[Items from a dataset]
******

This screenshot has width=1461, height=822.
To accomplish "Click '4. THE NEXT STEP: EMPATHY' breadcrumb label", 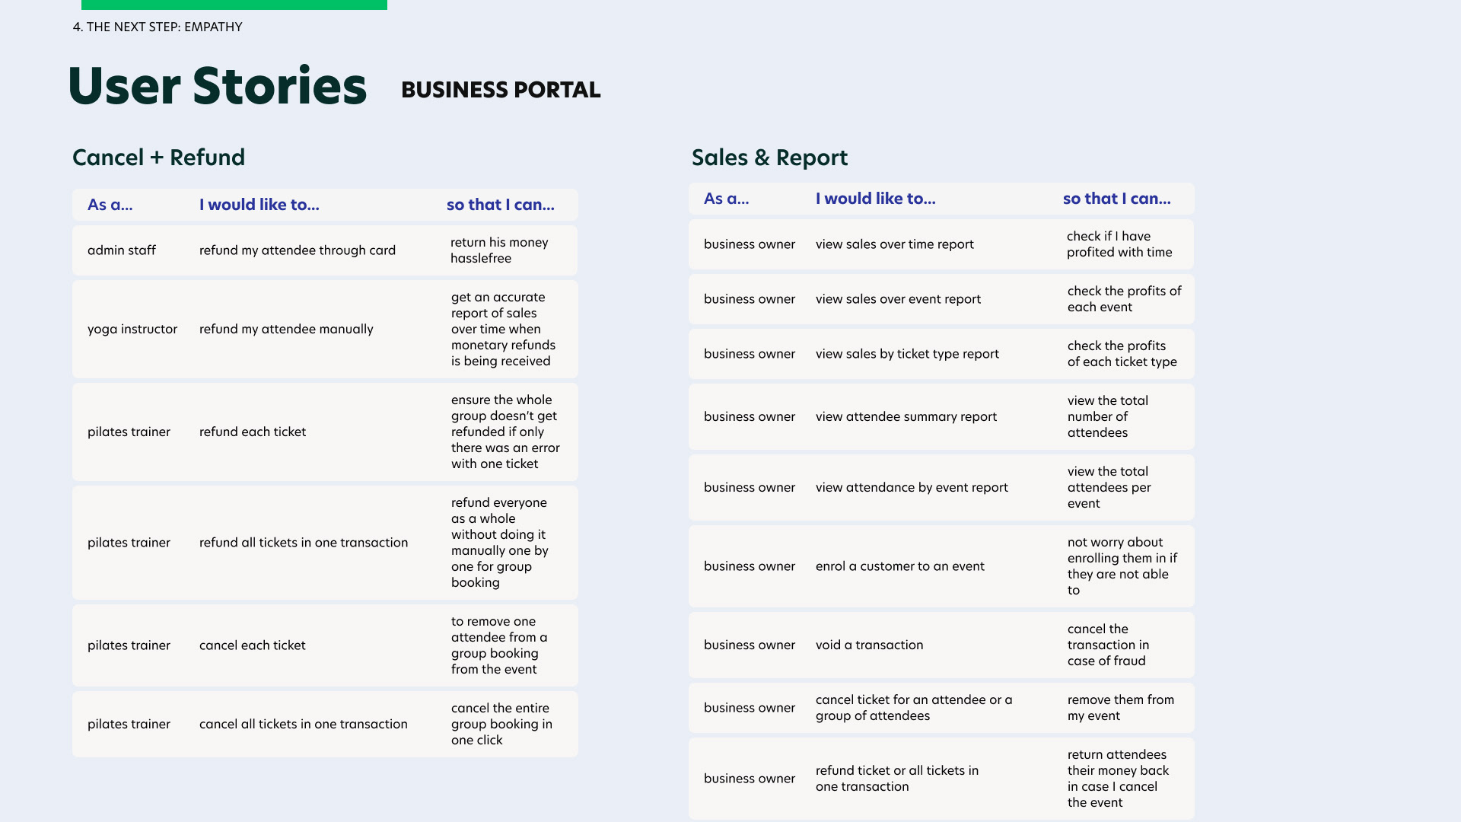I will click(x=158, y=27).
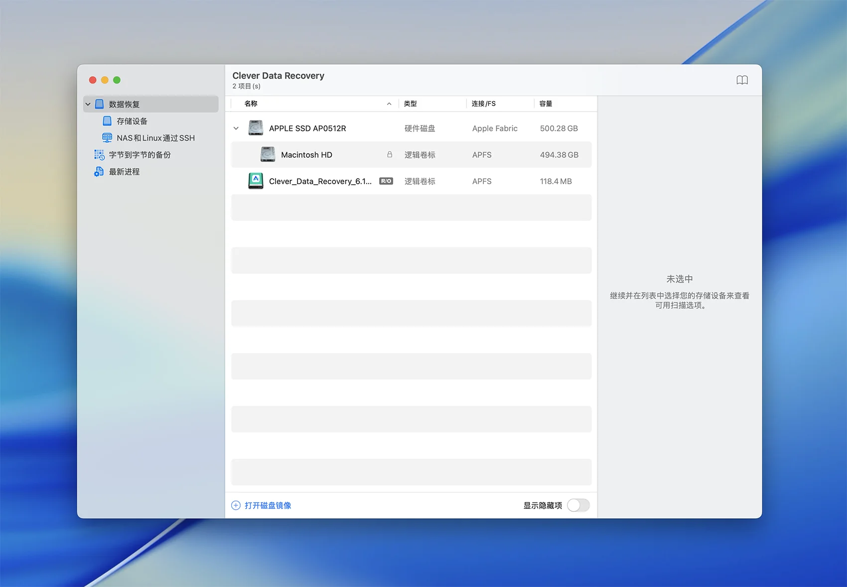This screenshot has height=587, width=847.
Task: Click the lock icon beside Macintosh HD
Action: tap(390, 155)
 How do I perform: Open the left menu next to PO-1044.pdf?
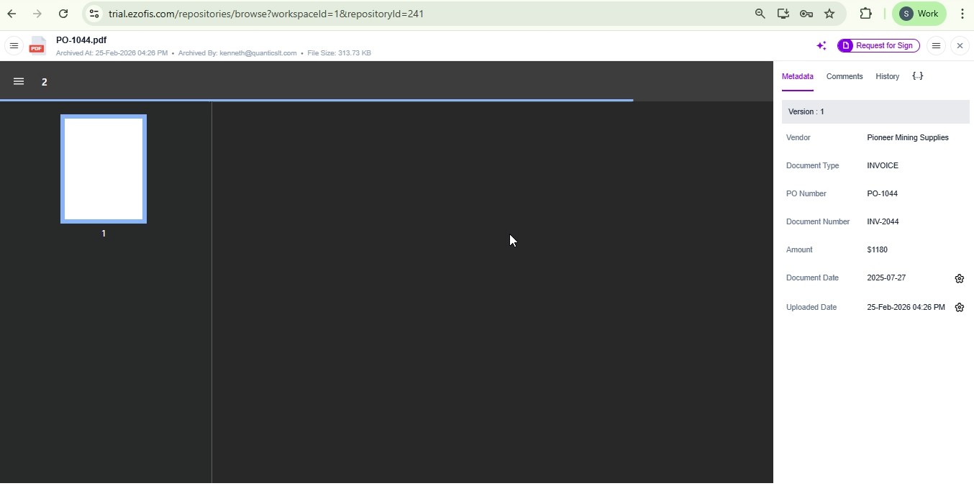point(14,46)
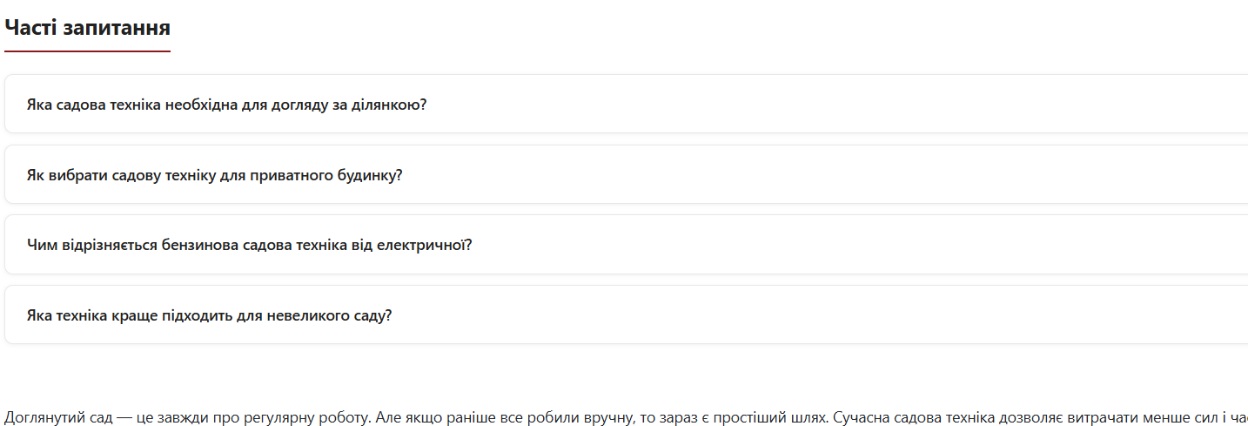Screen dimensions: 1248x426
Task: Expand 'Як вибрати садову техніку для приватного будинку?'
Action: (x=214, y=175)
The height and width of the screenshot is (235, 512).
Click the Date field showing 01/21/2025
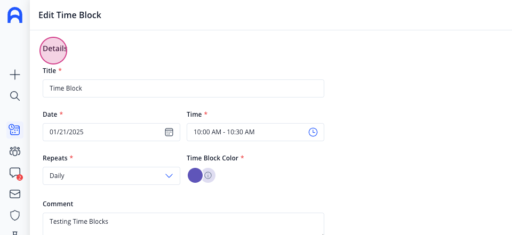click(111, 132)
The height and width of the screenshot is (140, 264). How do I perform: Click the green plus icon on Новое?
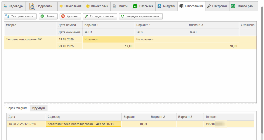coord(42,16)
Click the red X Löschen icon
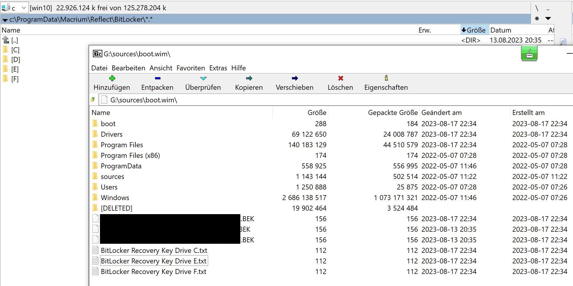The height and width of the screenshot is (286, 573). tap(341, 78)
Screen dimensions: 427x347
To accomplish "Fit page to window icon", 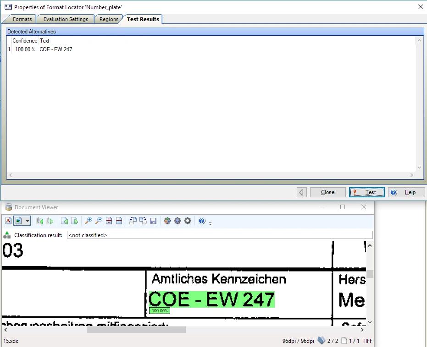I will tap(109, 221).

******

• _Description of the task_
Using the records above, print exactly the run of lines that starts with the line with "Click the Date field showing 01/21/2025" and goes on through the line with "Screen dimensions: 427x347", pictures excluded.

• _Reply to the task_
Click the Date field showing 01/21/2025
click(111, 132)
The height and width of the screenshot is (140, 264). How do I perform: Click the green plus icon on Новое?
coord(42,16)
Click the red X Löschen icon
The height and width of the screenshot is (286, 573). tap(341, 78)
Screen dimensions: 427x347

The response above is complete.